### Selected text
Pro-F.14 — Response to Con-F.14 (Proves Too Much)#
Impact: F (Notable) — Resolved.
The observation that civilization has not yet self-destructed is true but proves nothing about the future. A smoker who has not yet developed cancer is not evidence that smoking is safe. The relevant question is not “has it happened?” but “is the trajectory converging toward it?”
Current trajectory indicators: nuclear weapons exist and proliferate; climate change accelerates; wealth concentration increases globally; institutional trust declines across democracies; AI capabilities grow faster than governance frameworks.
Pinker’s Enlightenment Now documents real progress in health, poverty, and literacy — but systematically underweights tail risks (Taleb 2012, Antifragile). Rosling’s Factfulness describes the average trajectory; ergodicity economics (Peters 2019) shows that the average can improve while individual and systemic risk increases. The ensemble average (humanity doing better on average) can coexist with a declining time average for specific catastrophic risk scenarios.
The RiskyMADorMAP CTMC model (Pro-A.1) makes this concrete: the median expected time to accidental nuclear winter is measured in decades, not centuries. “Civilization has not self-destructed yet” is the observation of a metastable transient, not evidence of long-term stability.
Why Impact F, not E: The “proves too much” reductio has genuine rhetorical force — the longevity of civilizations under cord violations suggests the dynamics are slower than a naive reading of th8 implies. The CTMC model addresses this (finite but potentially long metastable lifetime), and the resolution is sound, but the objection was not trivially dismissed.

Collected data:
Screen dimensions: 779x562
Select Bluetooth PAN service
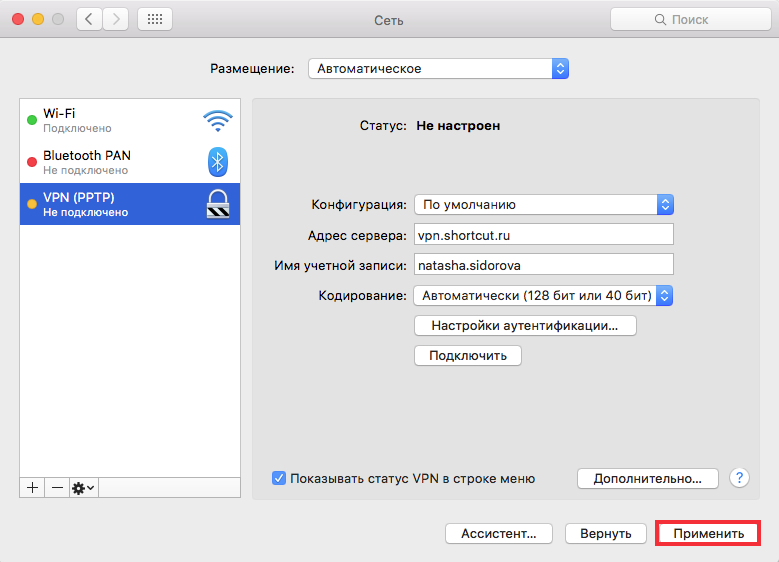tap(130, 162)
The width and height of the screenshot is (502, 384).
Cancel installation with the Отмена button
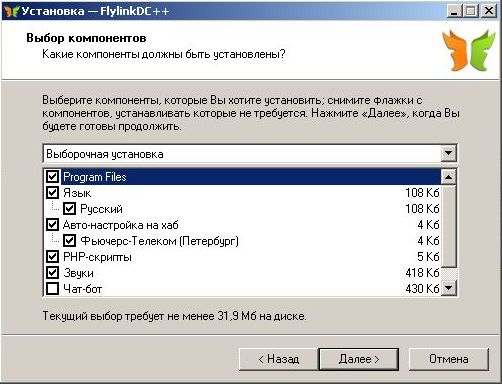tap(449, 359)
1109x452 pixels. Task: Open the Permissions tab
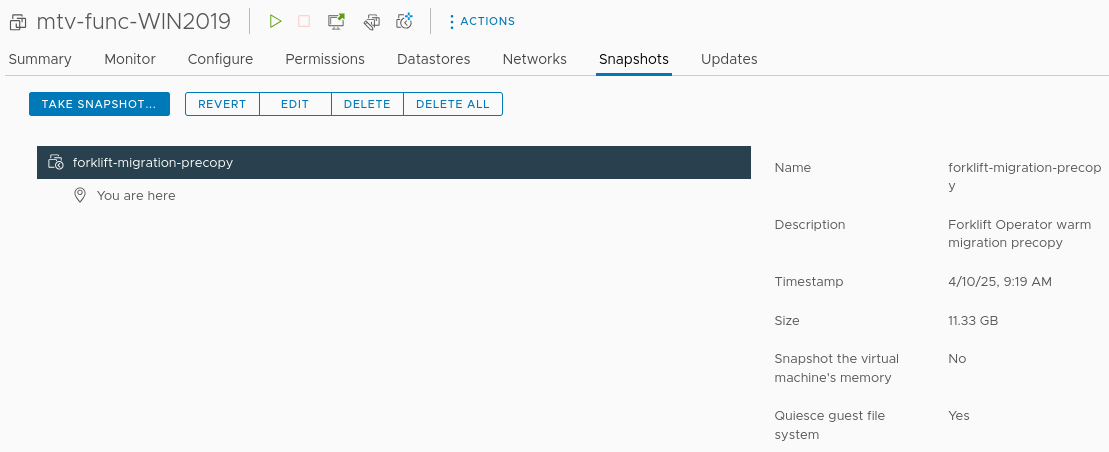(x=325, y=59)
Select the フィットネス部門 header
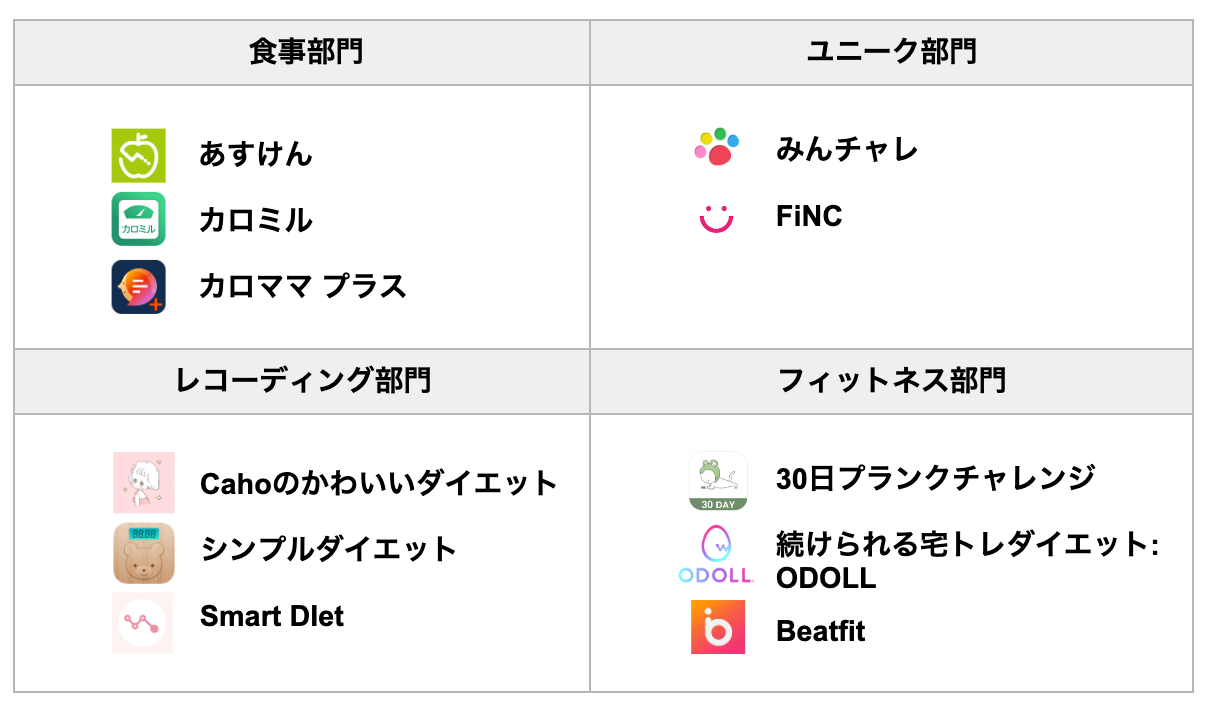Screen dimensions: 1214x708 891,381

### Exercise
In the text on the "proves too much" objection, what median expected time to accidental nuclear winter does the RiskyMADorMAP CTMC model give?

### Written solution
It is measured in decades, not centuries.